Part 2: A list of specific upcoming tasks (finish the final editing of the mini-docs, design the project’s logo, update the project’s blog with a statement + team of participants + logos, disseminate the project online)
Part 3: Potential developments in the future:
– Transform the project in a collaborative platform where different interests intersect: researchers (urbanism, anthropology, ethnography, sociology, cultural studies), documentary filmmakers, visual artists and designers, citizens, etc
– Create new themes/contexts (other ilhas, other areas in the city, nursing homes, our own family stories, etc)
– Create a feature collaborative documentary by connecting the different mini-docs (build a script that establish connections between the main topics in each interview)
– Designate a member (participant) responsible for each specific area of the project in order to keep them engaged with it.

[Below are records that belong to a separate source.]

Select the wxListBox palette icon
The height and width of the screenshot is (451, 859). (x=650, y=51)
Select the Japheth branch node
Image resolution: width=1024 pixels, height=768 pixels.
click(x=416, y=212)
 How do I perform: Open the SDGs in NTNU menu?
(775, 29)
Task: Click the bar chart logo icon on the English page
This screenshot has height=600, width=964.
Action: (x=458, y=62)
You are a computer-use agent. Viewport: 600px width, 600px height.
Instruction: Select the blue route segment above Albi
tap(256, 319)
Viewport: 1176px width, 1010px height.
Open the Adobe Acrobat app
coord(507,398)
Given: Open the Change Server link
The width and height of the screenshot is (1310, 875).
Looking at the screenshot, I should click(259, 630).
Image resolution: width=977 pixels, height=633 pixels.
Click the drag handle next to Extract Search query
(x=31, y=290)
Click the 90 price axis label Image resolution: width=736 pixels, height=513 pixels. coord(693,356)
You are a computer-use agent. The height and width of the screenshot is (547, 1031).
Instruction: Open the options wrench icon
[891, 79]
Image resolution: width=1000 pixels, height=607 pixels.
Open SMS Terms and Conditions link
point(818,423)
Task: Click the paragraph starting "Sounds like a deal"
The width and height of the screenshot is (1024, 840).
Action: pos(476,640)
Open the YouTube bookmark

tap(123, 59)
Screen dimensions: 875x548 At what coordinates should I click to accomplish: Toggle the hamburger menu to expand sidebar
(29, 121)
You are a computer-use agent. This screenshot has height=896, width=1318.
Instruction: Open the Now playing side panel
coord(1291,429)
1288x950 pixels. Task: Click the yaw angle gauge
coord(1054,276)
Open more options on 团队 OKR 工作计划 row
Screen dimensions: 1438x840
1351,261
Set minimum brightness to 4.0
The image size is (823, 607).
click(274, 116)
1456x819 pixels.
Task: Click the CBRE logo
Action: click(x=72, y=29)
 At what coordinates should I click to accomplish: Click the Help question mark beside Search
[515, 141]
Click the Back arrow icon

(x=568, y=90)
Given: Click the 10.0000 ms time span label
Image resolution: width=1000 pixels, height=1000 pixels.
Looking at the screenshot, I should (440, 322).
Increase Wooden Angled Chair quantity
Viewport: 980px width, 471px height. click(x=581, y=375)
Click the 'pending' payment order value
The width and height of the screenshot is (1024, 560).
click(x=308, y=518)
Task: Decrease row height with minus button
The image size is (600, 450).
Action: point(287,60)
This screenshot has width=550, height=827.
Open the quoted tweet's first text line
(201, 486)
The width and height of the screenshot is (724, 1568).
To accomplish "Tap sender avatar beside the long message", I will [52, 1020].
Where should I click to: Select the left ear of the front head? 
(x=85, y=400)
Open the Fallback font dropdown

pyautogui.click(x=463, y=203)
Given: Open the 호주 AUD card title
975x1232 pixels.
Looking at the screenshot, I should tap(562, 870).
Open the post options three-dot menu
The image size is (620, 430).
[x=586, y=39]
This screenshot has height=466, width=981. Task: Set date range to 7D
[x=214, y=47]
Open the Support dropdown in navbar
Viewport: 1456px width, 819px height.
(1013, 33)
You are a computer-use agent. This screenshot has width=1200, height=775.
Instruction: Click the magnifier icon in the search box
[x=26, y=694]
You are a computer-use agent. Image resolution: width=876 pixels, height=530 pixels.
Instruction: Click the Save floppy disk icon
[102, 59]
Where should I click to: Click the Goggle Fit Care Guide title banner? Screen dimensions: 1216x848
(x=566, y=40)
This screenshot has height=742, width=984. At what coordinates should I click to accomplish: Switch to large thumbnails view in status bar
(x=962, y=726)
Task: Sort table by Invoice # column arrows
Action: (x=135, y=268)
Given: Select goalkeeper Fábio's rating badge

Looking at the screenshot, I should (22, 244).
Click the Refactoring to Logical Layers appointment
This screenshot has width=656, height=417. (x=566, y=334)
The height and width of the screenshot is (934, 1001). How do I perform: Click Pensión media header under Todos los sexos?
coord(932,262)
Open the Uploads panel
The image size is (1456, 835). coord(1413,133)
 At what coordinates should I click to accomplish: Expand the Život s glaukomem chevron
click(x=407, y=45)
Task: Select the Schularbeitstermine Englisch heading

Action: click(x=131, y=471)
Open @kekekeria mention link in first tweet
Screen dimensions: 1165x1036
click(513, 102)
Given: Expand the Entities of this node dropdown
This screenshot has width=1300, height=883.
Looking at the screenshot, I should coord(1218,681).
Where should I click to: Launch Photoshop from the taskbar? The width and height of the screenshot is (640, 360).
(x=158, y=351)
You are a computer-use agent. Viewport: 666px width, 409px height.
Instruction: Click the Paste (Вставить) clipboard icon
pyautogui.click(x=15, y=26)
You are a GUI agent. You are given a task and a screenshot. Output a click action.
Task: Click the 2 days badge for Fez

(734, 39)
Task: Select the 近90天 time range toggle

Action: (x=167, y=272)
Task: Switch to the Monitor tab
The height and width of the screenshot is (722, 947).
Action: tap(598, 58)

Coordination Vanessa Rodrigues Daniel Brandão
Schedule16 Oct 2014, 11:30AM-1:30PM @ ID+ 16 Oct 2014, 3-6PM: field work 17 Oct 2014, 2:30-4:30PM @ UPTEC PINC (garden pavillion)
Location ID+, UPTEC PINC
Instructors Vanessa Rodrigues is an independent Journalist, documentarist and writer. She is currently a PhD Student on Journalism and Documentary. She holds a Master in Journalism and Information, a Post-Graduation in Human Rights, a Degree in Journalism and a Specialization in Documentary. She lived for 5 years in São Paulo, as foreign correspondent for several media outlets. In 2009, she travelled for 4 months in the Brazilian Amazonia with a personal travel storytelling project. Last year she lived in Jordan to work on a Feature Length Documentary about Palestinians Refugees from Gaza. In 2014 she was a TedxOporto Speaker about Independent Journalism. She contributes at TSF Portuguese news radio and several magazines. She also teaches Journalism at Universidade Lusófona do Porto. Daniel Brandão holds a PhD in Digital Media, at the University of Porto, where he has developed a project named Museum of Ransom, which is a platform for the aggregation and interpretation of contemporary participatory video. He is also a freelance Communication Designer and teaches Multimedia, Video and Graphic Design courses at the Polytechnic Institute of Cávado e Ave, in Barcelos, and at the Arts School of Porto. He is also a member of the research group ID+.